The response must be the exact lines from the one that contains "This screenshot has height=787, width=714." through the end of the material, with no pictures and no additional lines.

*** DATA EXCERPTS Section Begins ***

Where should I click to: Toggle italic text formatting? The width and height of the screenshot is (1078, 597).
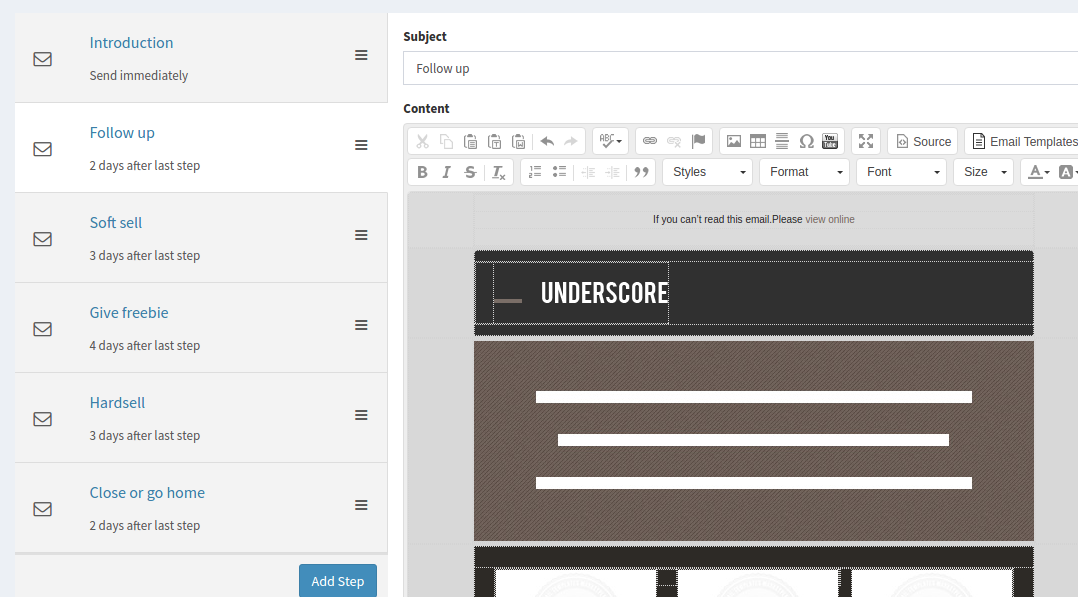[x=446, y=172]
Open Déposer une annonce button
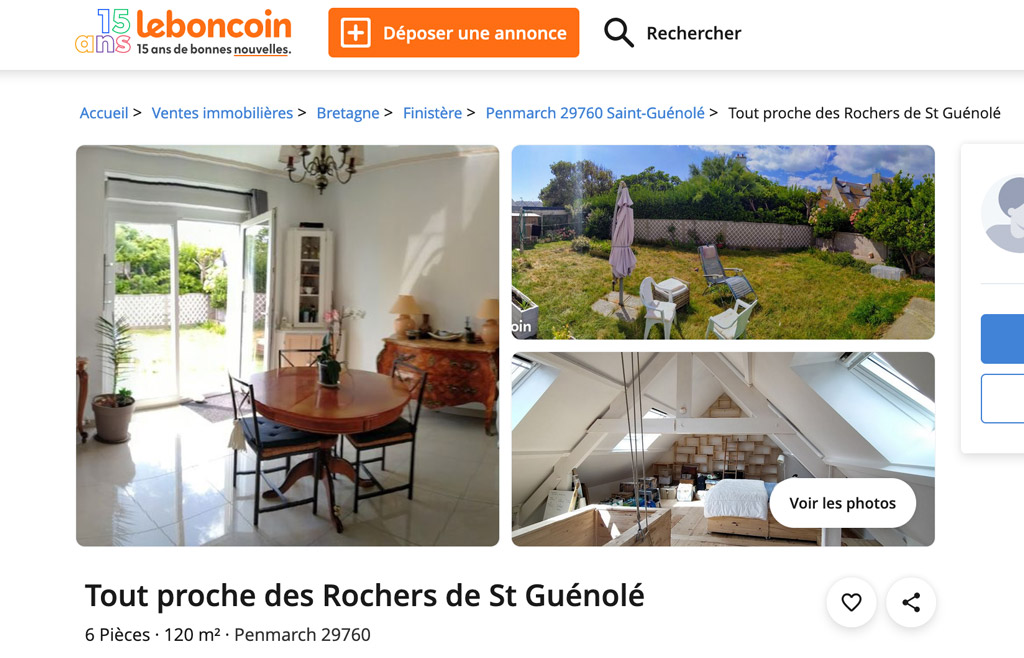This screenshot has height=658, width=1024. point(453,33)
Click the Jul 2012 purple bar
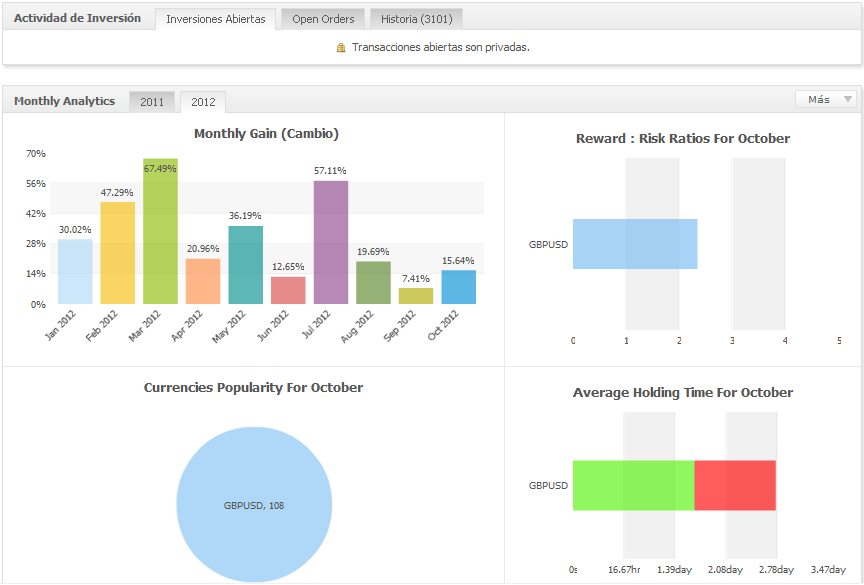The image size is (864, 585). (331, 243)
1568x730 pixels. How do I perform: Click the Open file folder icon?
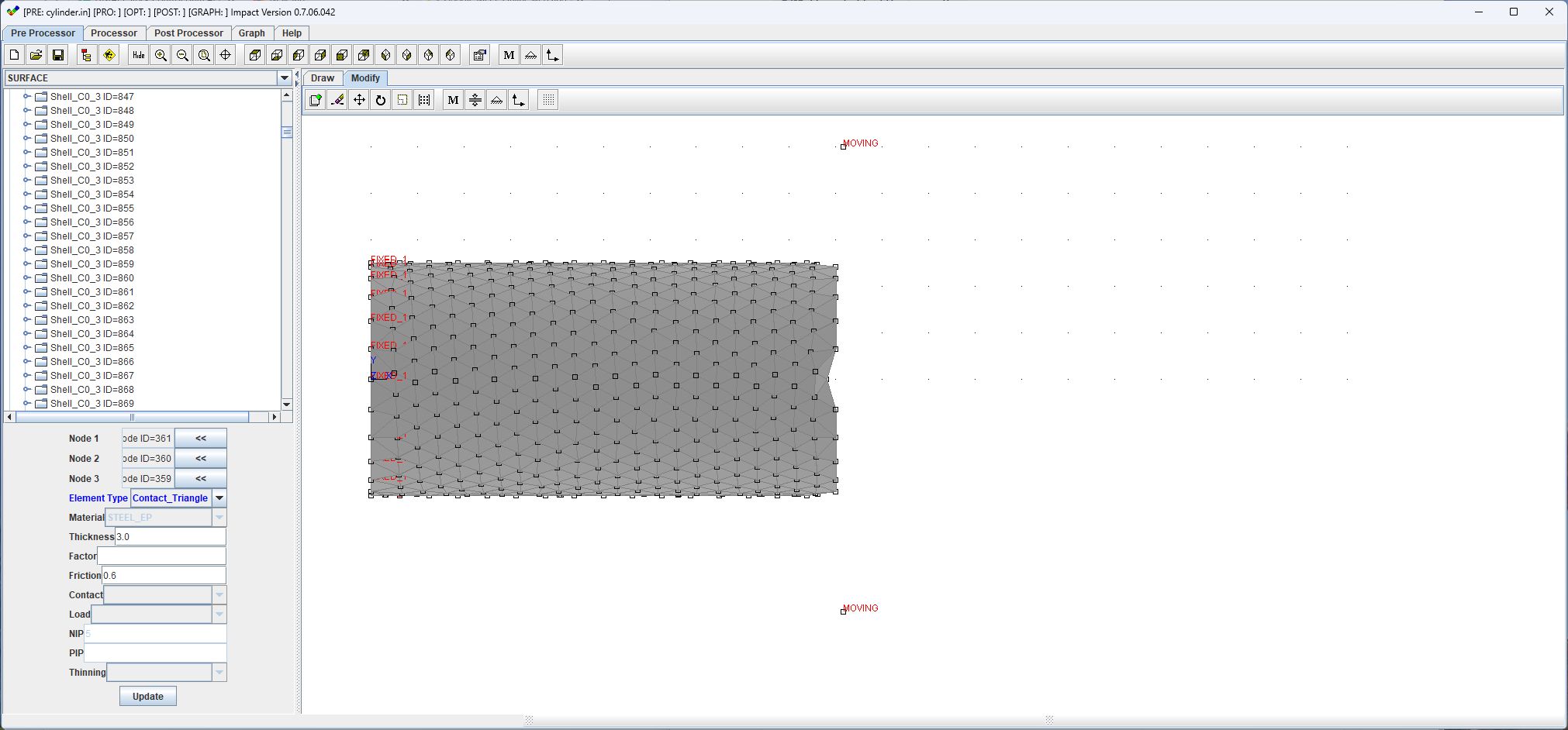(x=36, y=55)
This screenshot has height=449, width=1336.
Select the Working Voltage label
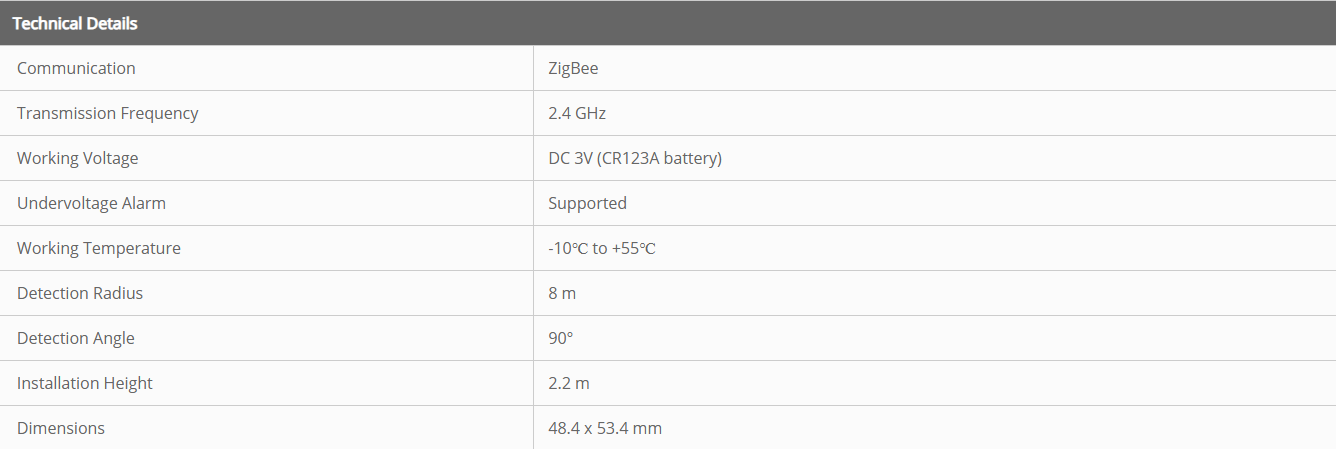77,158
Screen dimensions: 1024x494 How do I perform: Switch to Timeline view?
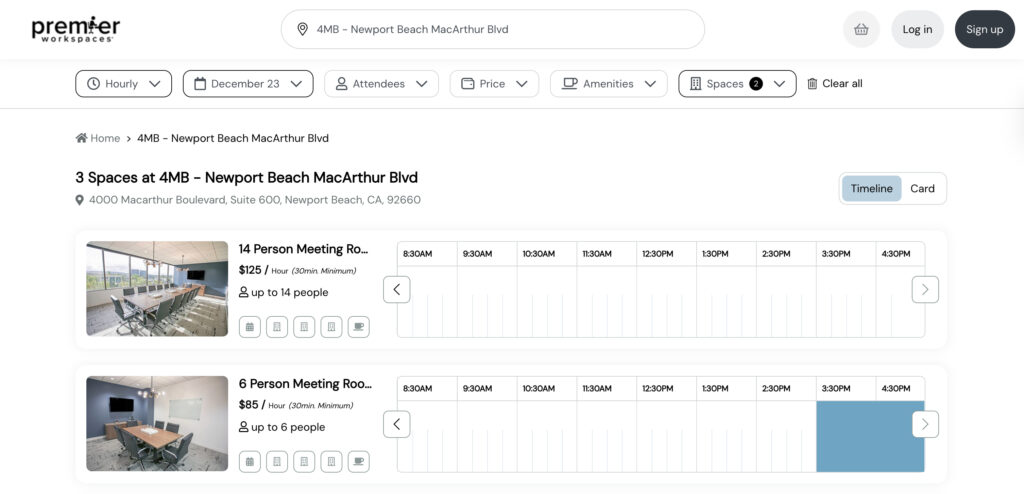point(871,188)
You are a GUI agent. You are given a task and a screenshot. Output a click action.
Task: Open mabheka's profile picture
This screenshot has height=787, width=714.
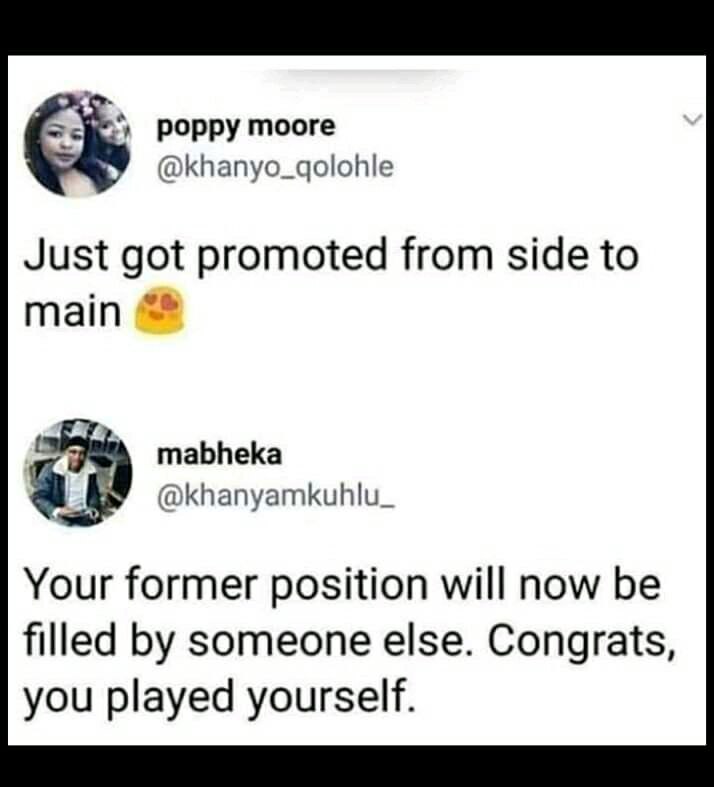pos(78,473)
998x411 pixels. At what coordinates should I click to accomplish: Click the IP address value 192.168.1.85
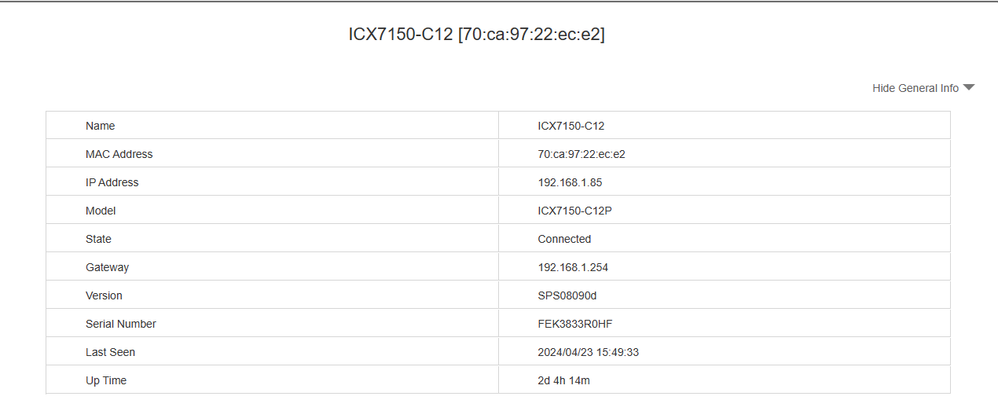(570, 183)
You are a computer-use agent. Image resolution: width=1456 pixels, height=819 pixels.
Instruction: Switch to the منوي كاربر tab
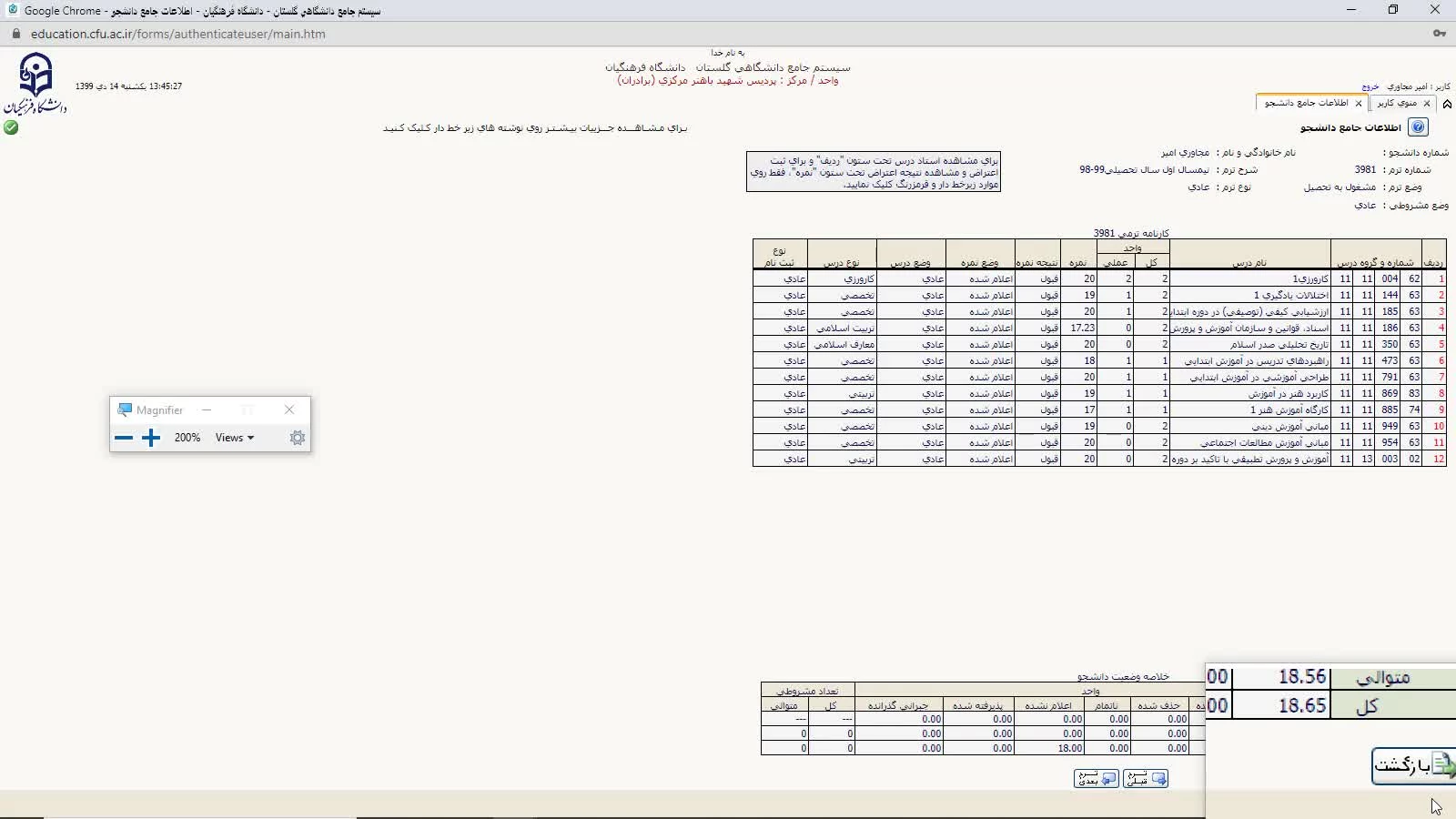pos(1397,104)
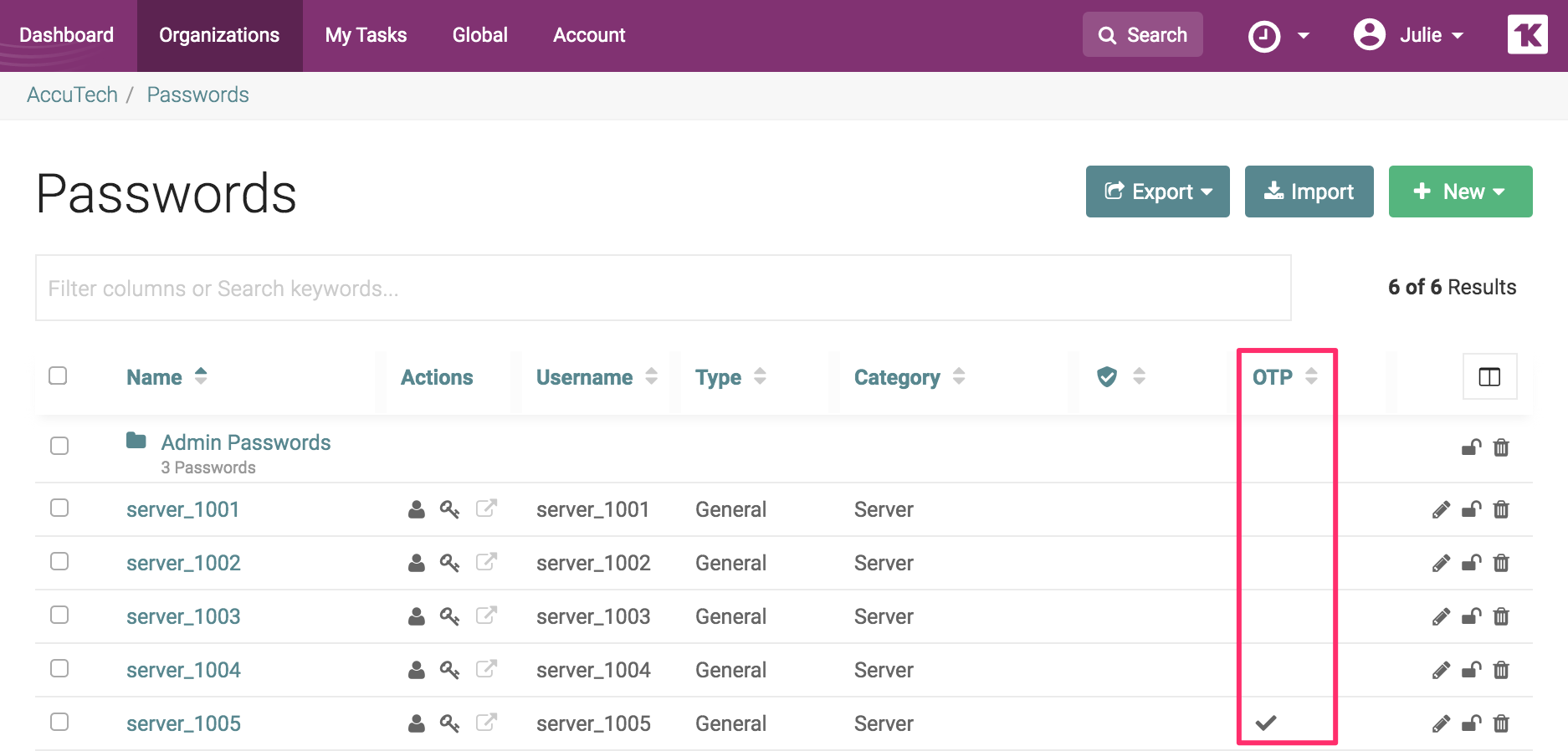This screenshot has height=751, width=1568.
Task: Check the box for server_1002 row
Action: (59, 561)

*** DATA EXCERPTS Section Ends ***

RESPONSE TO THE TASK:
This screenshot has height=787, width=714.
pos(78,473)
998x411 pixels. At what coordinates should I click to accomplish: Click the IP address value 192.168.1.85
(570, 183)
You are a computer-use agent. Image resolution: width=1456 pixels, height=819 pixels.
Instruction: Switch to the منوي كاربر tab
pos(1397,104)
This screenshot has height=751, width=1568.
Task: Check the box for server_1002 row
Action: (59, 561)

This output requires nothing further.